Maschen zunehmen beim Stricken – 3 ½ Möglichkeiten

Schlägst du eine bestimmte Anzahl an Maschen an und strickst diese die ganze Zeit über, bleibt deine Strickarbeit gerade. Nun kann es aber sein, dass dein Projekt breiter werden soll oder du an bestimmten Stellen mehr Maschen brauchst. In solchen Fällen nimmst du Maschen zu.

Für die Zunahmen gibt es verschiedene Möglichkeiten. Ich zeige dir die Methoden, die ich am häufigsten anwende. Dabei bleibe ich bei rechten Maschen – einfach deshalb, weil man seltener aus linken Maschen neue Maschen bildet …

Zunahmen durch Umschläge

Umschlag stricken

  • Stricke bis zu der Stelle, an der die neue Masche entstehen soll.
  • Mache einen Umschlag. Lege dafür den Faden einmal von vorne nach hinten um die rechte Nadel. Danach strickst du ganz normal weiter.
  • In der Rückreihe behandelst du den Umschlag wie eine Masche, strickst ihn also als eine Masche ab.

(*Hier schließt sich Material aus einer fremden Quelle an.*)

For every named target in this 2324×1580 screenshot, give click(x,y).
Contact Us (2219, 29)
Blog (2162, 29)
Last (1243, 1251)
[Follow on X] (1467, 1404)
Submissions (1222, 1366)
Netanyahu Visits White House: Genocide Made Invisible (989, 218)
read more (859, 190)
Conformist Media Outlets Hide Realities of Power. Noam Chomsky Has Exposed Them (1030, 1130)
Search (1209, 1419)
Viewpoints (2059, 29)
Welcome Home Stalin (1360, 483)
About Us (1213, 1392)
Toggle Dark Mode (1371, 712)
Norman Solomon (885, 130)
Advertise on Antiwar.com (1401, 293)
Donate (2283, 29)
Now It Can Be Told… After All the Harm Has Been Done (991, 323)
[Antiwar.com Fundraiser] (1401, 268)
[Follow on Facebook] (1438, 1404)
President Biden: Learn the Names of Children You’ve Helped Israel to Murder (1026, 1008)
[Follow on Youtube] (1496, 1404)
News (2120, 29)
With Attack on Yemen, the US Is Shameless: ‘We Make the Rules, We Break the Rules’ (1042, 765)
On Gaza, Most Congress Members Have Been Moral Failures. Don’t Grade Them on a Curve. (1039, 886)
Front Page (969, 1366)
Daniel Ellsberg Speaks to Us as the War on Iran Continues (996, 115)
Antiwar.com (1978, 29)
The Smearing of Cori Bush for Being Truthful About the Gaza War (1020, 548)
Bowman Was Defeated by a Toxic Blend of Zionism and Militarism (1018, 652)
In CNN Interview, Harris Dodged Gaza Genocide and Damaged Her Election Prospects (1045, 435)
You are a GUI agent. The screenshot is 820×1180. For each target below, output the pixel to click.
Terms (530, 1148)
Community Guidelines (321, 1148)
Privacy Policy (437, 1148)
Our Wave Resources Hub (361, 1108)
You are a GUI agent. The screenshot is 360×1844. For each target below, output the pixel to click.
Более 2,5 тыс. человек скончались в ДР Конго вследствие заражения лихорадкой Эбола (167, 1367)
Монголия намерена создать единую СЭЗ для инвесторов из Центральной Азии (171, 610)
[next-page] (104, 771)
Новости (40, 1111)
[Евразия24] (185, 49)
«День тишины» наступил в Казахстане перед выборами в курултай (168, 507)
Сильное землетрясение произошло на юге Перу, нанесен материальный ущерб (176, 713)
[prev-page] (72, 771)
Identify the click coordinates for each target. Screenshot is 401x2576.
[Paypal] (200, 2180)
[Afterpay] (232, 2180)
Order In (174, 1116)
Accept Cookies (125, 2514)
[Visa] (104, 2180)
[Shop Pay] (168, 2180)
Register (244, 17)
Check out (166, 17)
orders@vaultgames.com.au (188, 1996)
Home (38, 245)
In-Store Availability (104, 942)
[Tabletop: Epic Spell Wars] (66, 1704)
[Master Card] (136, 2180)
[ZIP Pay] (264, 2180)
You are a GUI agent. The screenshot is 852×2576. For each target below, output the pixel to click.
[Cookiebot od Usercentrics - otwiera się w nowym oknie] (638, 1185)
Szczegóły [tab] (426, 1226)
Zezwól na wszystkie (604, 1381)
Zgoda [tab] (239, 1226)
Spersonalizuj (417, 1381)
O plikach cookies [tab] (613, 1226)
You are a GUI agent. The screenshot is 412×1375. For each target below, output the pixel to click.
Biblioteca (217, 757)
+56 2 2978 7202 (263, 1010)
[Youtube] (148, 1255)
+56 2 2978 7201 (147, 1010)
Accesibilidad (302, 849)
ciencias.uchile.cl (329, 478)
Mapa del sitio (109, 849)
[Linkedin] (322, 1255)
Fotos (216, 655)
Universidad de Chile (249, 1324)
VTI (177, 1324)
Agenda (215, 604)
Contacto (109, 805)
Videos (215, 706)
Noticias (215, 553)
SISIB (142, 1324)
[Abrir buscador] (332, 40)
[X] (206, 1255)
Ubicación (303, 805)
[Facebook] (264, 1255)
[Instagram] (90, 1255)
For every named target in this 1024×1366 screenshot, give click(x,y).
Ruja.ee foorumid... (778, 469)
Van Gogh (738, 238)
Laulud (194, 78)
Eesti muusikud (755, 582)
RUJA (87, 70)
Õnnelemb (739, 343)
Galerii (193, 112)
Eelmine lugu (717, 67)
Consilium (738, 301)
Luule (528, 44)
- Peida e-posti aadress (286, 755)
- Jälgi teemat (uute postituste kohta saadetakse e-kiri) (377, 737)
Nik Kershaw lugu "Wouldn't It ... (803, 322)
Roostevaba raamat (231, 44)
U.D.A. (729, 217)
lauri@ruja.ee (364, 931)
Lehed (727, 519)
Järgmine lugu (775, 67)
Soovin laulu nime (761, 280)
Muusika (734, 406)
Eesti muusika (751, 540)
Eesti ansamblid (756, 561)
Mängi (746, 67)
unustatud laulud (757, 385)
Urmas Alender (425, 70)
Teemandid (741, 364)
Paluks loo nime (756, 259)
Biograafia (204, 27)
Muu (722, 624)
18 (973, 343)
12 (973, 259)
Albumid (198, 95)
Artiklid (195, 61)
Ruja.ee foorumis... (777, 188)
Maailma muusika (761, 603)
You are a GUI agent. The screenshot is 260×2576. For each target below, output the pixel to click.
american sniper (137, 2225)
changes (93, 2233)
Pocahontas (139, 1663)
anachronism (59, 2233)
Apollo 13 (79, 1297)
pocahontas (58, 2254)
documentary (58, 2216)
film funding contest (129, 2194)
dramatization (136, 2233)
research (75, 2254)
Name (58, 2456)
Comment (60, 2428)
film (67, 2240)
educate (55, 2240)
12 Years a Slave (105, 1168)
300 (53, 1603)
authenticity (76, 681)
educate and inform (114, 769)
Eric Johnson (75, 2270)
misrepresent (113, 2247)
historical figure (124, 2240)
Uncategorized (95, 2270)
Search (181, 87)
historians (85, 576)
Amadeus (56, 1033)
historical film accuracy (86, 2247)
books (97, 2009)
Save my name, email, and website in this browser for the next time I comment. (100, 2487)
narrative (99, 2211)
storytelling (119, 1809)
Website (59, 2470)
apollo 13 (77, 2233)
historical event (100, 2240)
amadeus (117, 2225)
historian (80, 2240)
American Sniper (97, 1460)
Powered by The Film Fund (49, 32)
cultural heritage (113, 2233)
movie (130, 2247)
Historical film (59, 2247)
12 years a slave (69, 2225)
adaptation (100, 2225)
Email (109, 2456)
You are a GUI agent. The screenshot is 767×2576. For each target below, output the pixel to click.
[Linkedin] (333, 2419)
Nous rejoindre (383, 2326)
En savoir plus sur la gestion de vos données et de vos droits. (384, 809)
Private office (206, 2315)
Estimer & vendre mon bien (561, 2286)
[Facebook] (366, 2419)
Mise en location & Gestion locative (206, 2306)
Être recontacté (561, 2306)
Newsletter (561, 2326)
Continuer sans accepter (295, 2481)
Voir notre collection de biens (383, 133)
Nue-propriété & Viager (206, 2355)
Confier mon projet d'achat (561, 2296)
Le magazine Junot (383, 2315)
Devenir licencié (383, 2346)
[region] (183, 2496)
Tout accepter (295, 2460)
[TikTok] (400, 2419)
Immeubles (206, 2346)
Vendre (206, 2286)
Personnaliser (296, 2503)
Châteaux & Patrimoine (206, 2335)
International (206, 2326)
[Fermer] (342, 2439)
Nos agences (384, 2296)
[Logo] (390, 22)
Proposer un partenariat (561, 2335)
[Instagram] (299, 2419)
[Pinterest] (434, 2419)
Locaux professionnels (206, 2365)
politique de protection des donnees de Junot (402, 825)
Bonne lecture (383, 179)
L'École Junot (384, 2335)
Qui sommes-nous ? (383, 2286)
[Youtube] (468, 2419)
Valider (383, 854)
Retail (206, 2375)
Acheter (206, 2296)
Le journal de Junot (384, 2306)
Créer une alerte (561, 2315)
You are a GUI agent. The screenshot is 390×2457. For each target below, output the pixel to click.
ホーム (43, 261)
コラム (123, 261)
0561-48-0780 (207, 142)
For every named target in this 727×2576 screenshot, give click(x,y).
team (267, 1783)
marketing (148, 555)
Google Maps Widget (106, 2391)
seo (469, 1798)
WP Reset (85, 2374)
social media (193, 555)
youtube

Wenn du den Umschlag ganz normal rechts oder links abstrickst, hast du zwar eine neue Masche. Allerdings entsteht so auch ein kleines Loch. Bei Lochmustern ist das gewünscht.

Soll die Zunahme aber nicht sichtbar sein und kein Loch bilden, musst du den Umschlag verschränkt abstricken. Verschränkt bedeutet, dass du nicht vorne, sondern hinten (auf der Rückseite der Nadel) in die Masche einstichst.

Bei Zunahmen durch Umschläge können die Maschen etwas lockerer werden. Ich persönlich nehme Maschen nur dann so zu, wenn ich in Runden stricke und keine links verschränkten Maschen brauche – denn mit denen stehe ich auf Kriegsfuß.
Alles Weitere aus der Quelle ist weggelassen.